*WHAT IS NEEDED*: From the line containing "Click the green back arrow icon" down to the final entry below, restate each line word for word.

*GIVEN DATA*:
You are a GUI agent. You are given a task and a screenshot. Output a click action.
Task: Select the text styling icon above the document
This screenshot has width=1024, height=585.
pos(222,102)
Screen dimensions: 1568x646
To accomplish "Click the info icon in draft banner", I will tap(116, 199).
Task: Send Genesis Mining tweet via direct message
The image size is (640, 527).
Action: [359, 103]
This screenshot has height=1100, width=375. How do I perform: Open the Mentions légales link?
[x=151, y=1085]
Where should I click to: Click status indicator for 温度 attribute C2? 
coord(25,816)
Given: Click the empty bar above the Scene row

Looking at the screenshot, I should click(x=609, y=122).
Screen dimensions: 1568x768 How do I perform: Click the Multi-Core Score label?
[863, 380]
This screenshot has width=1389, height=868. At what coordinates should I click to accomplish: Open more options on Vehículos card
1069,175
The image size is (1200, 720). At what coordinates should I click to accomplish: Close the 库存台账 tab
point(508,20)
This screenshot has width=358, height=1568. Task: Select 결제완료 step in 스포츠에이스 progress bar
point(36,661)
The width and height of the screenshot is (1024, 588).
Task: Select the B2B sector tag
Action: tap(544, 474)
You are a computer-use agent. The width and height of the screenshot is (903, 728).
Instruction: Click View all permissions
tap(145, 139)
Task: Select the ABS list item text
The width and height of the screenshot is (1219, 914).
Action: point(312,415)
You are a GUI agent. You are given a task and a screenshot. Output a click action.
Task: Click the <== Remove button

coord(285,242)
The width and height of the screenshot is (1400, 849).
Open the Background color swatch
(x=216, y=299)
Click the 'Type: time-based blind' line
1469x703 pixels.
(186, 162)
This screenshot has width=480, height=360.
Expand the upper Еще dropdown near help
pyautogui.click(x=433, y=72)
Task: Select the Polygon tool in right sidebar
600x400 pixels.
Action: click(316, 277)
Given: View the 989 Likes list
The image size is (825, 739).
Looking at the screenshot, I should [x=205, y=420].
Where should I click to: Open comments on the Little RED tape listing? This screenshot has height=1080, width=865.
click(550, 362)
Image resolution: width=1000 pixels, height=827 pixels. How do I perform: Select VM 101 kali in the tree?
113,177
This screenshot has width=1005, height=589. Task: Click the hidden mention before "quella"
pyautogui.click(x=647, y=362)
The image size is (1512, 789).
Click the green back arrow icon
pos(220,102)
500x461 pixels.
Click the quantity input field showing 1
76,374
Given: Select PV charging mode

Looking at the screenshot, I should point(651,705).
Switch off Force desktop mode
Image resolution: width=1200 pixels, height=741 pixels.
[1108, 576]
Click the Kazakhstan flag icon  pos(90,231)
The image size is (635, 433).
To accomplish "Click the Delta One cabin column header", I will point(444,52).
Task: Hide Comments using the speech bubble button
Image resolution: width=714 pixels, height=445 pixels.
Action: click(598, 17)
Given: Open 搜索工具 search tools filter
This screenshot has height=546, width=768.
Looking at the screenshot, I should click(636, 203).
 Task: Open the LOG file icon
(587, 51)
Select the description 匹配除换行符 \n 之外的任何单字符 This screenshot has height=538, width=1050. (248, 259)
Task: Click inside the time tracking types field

*SOLUTION BELOW*:
Click the green back arrow icon
pos(220,102)
500x461 pixels.
Click the quantity input field showing 1
76,374
Given: Select PV charging mode

Looking at the screenshot, I should point(651,705).
Switch off Force desktop mode
Image resolution: width=1200 pixels, height=741 pixels.
[1108, 576]
Click the Kazakhstan flag icon  pos(90,231)
The image size is (635, 433).
To accomplish "Click the Delta One cabin column header", I will point(444,52).
Task: Hide Comments using the speech bubble button
Image resolution: width=714 pixels, height=445 pixels.
Action: click(598, 17)
Given: Open 搜索工具 search tools filter
This screenshot has height=546, width=768.
Looking at the screenshot, I should click(636, 203).
 Task: Open the LOG file icon
(587, 51)
Select the description 匹配除换行符 \n 之外的任何单字符 This screenshot has height=538, width=1050. (248, 259)
Task: Click inside the time tracking types field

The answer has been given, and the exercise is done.